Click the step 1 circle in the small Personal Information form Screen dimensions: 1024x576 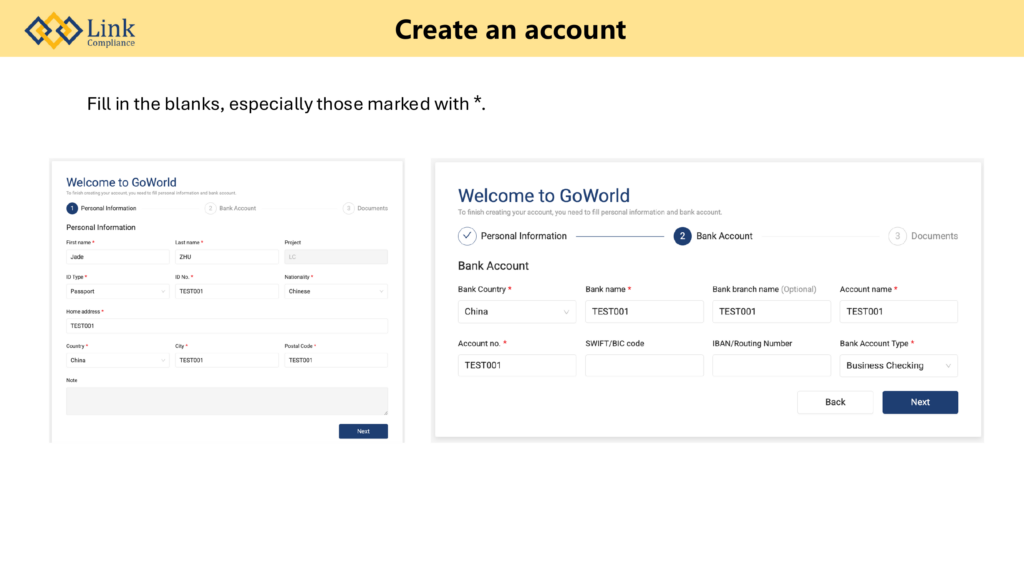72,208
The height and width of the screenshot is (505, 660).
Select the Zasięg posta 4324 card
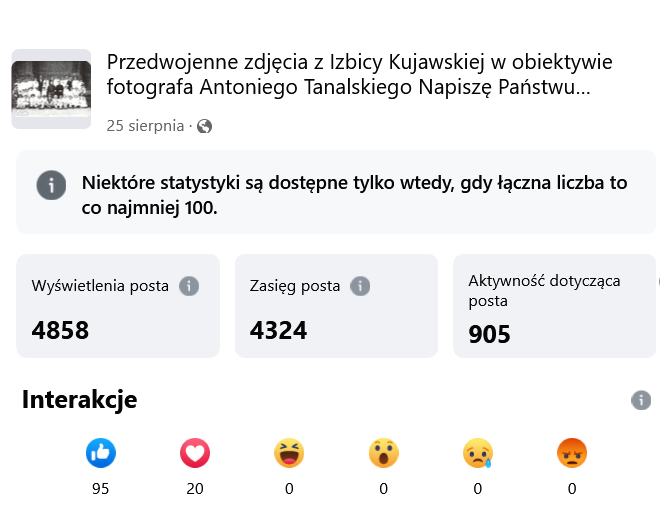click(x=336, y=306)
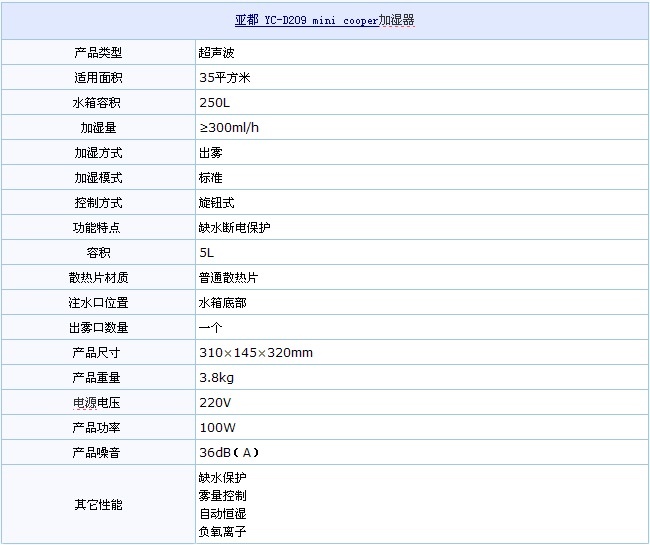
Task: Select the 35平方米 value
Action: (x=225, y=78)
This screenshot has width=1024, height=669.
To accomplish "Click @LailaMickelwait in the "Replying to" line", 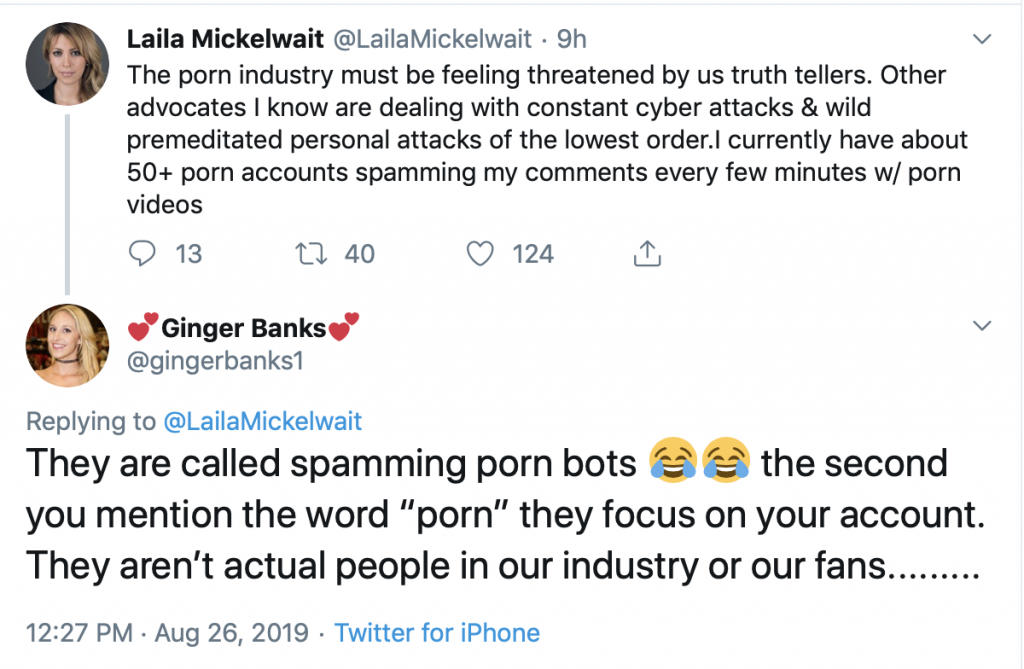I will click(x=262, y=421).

PROBLEM -> From the records above, copy each line that contains the word "width".

EXPECTED ANSWER ->
The height and width of the screenshot is (505, 660).
This screenshot has width=1024, height=669.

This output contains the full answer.